** Source material follows **
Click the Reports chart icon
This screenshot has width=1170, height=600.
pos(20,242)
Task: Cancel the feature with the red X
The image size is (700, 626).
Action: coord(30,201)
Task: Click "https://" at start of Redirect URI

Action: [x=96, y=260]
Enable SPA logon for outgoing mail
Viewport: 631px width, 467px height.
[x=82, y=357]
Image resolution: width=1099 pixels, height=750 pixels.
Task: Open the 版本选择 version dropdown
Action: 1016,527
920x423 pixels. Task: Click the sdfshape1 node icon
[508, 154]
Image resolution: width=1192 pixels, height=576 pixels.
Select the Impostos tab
** End of Source material **
** Source material follows **
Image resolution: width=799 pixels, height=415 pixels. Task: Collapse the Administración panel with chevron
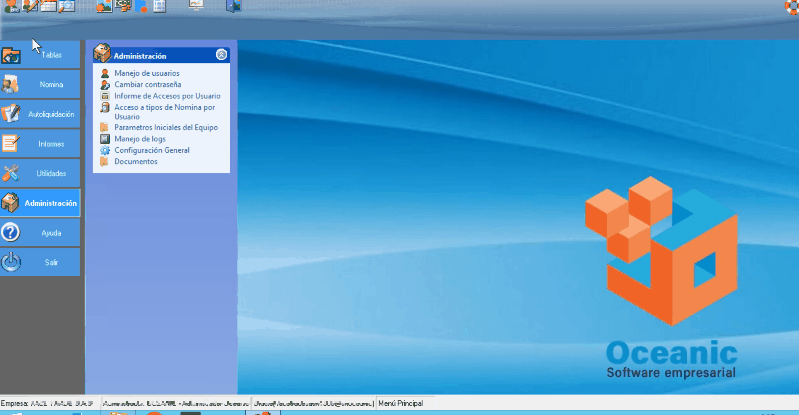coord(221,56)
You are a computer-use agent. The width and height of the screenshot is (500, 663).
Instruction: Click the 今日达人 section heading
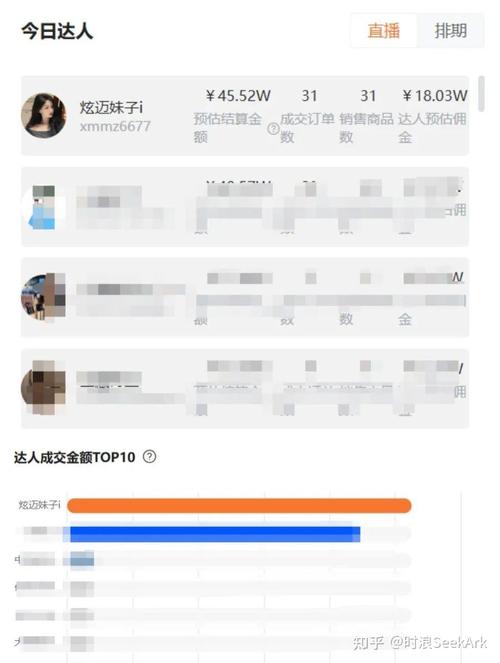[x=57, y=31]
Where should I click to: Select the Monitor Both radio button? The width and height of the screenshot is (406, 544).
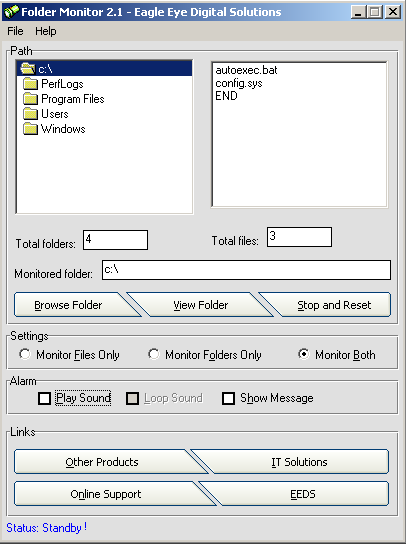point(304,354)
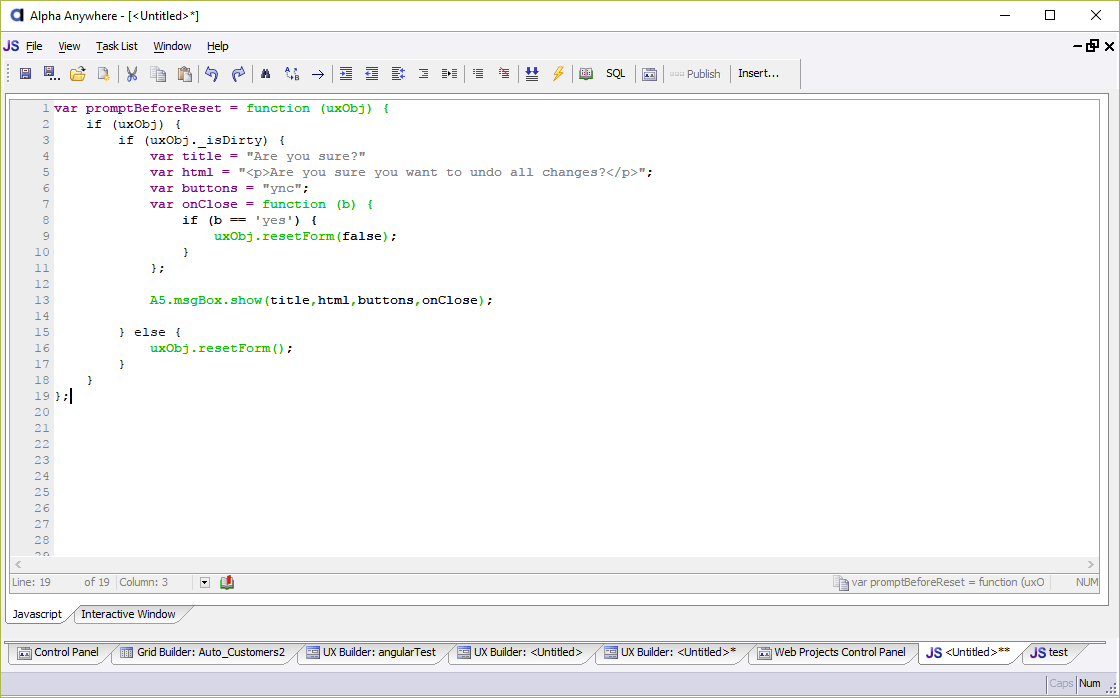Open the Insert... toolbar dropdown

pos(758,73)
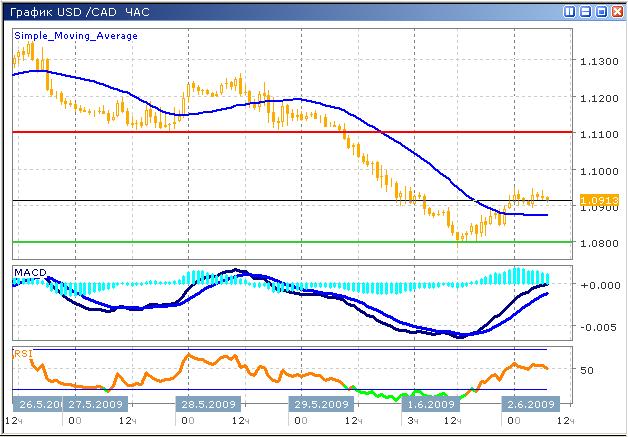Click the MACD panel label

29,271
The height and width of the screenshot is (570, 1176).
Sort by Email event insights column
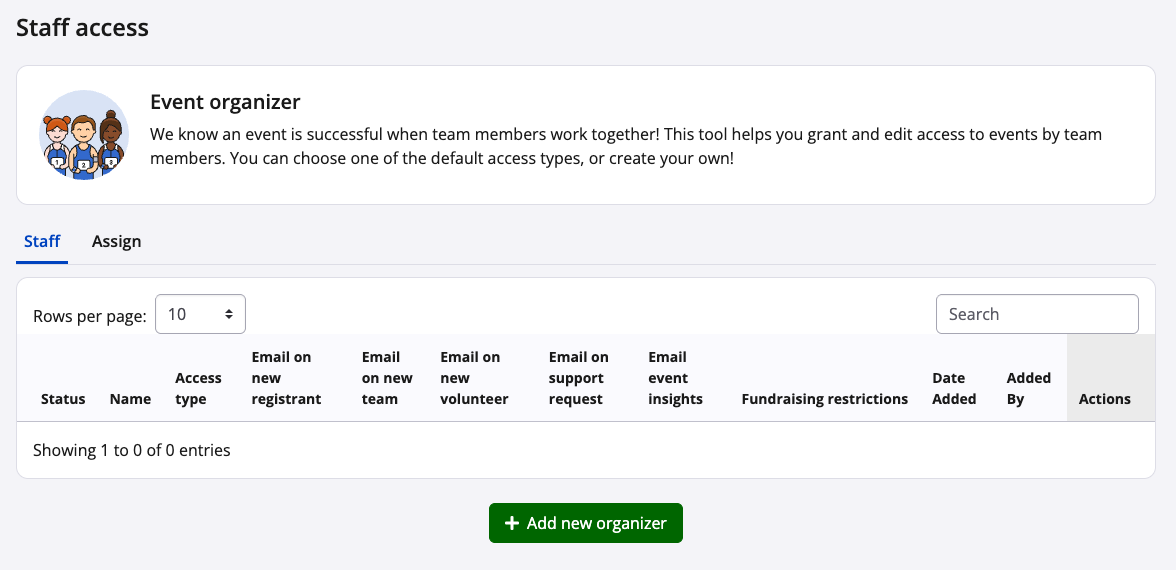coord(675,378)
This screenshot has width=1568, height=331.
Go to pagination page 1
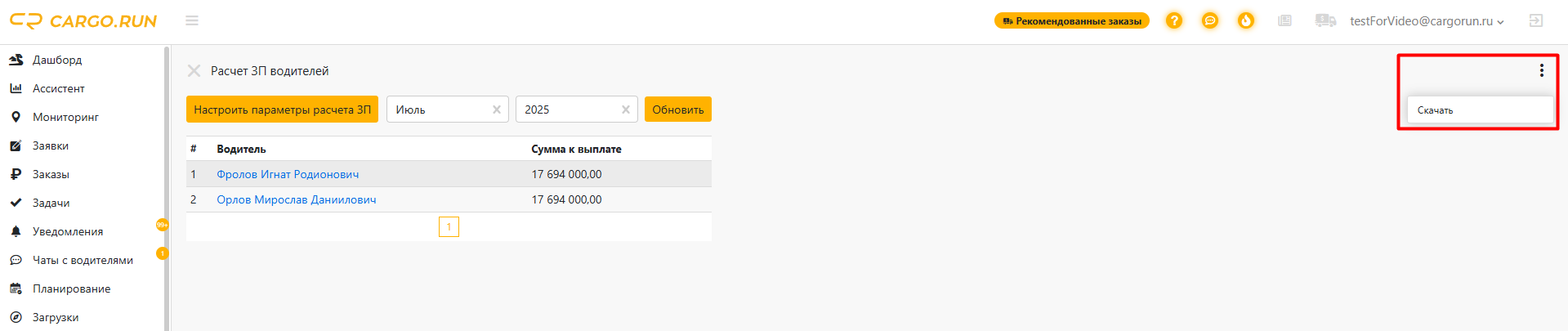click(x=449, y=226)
** End of Source material **
** Source material follows **
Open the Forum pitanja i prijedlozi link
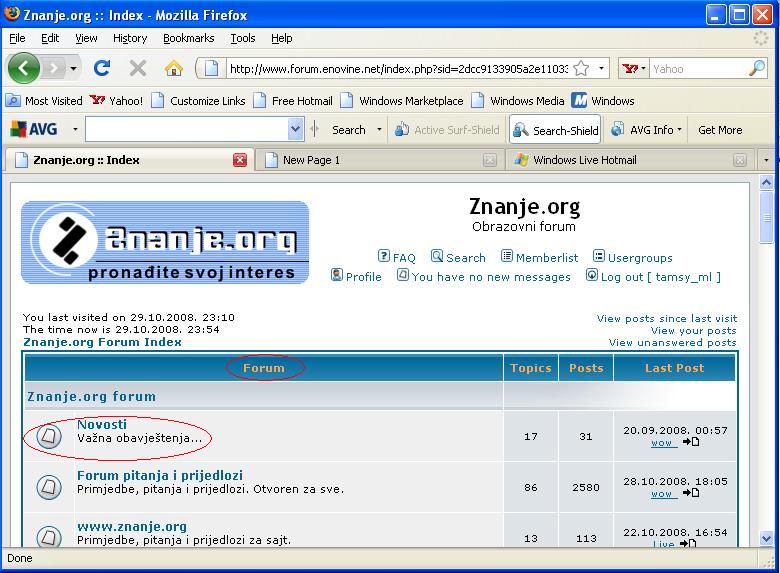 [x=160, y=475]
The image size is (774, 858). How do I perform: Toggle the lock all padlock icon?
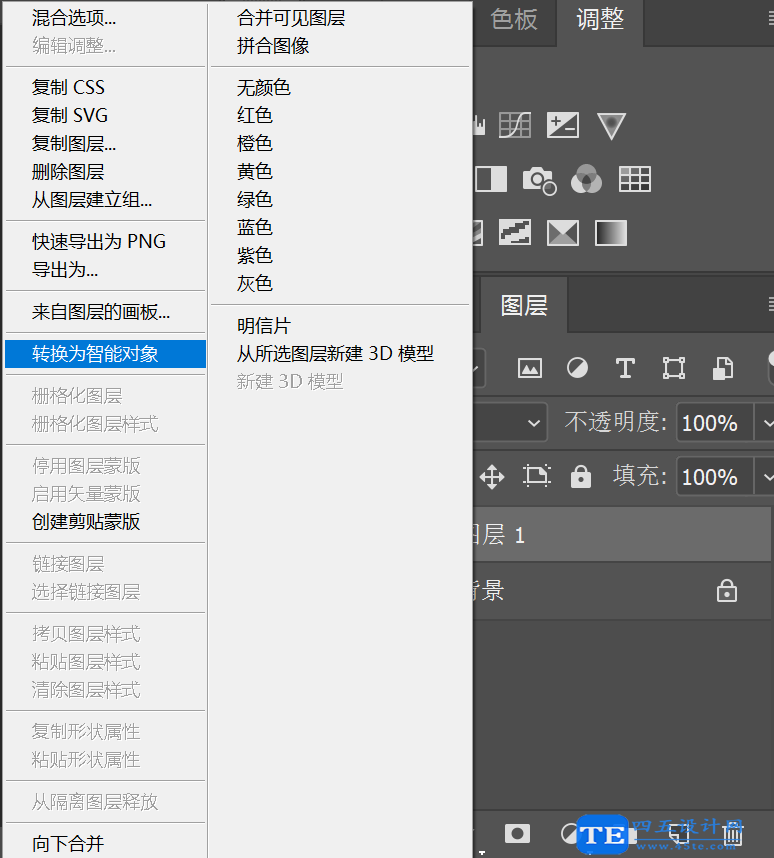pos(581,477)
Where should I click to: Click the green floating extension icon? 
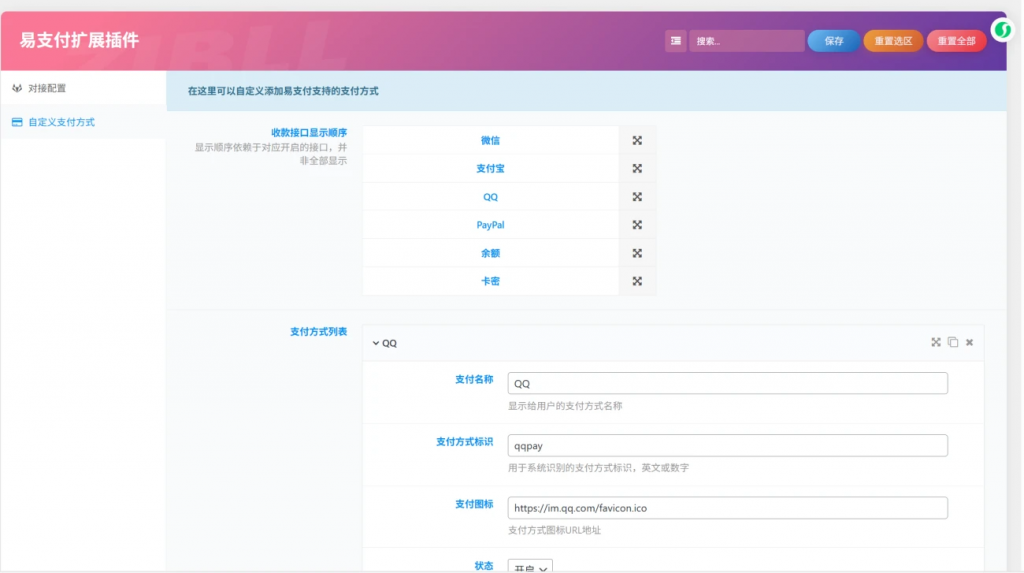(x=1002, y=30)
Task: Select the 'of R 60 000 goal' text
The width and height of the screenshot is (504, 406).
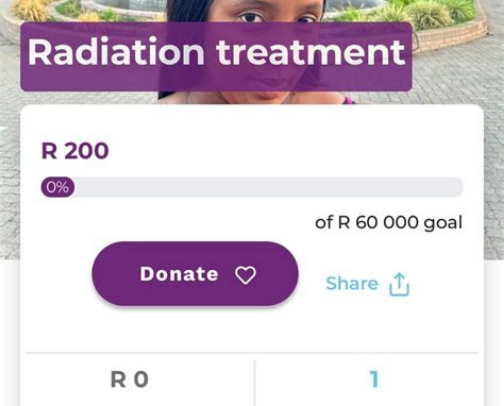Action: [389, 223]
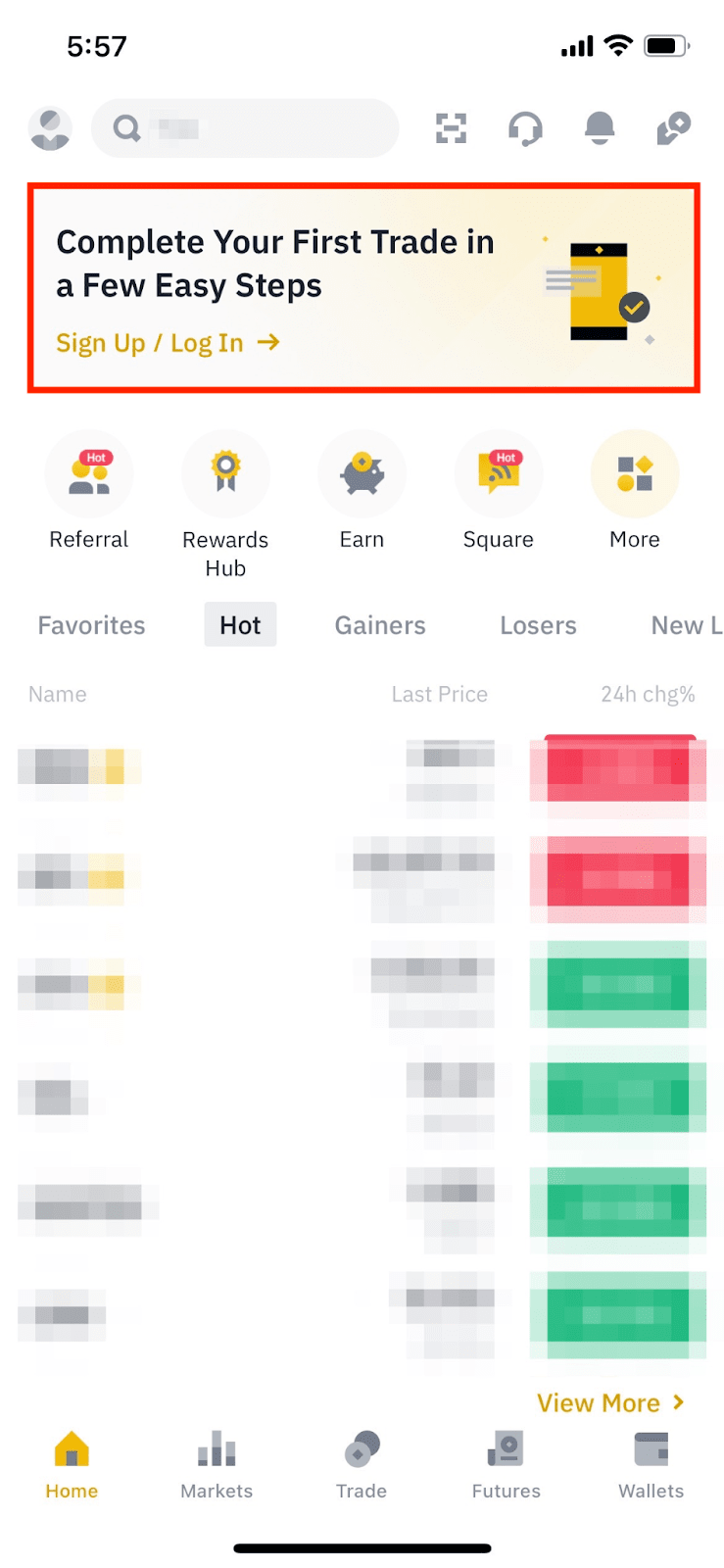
** End of Source material **
**What is needed**
For this exercise, output exactly the lines above from the line with "Click the Reports chart icon" to the line with "Select the Impostos tab", counting both, and leave out the rest.

**Answer to this problem**
Click the Reports chart icon
This screenshot has width=1170, height=600.
pos(20,242)
Task: Cancel the feature with the red X
The image size is (700, 626).
Action: coord(30,201)
Task: Click "https://" at start of Redirect URI

Action: [x=96, y=260]
Enable SPA logon for outgoing mail
Viewport: 631px width, 467px height.
[x=82, y=357]
Image resolution: width=1099 pixels, height=750 pixels.
Task: Open the 版本选择 version dropdown
Action: 1016,527
920x423 pixels. Task: Click the sdfshape1 node icon
[508, 154]
Image resolution: width=1192 pixels, height=576 pixels.
Select the Impostos tab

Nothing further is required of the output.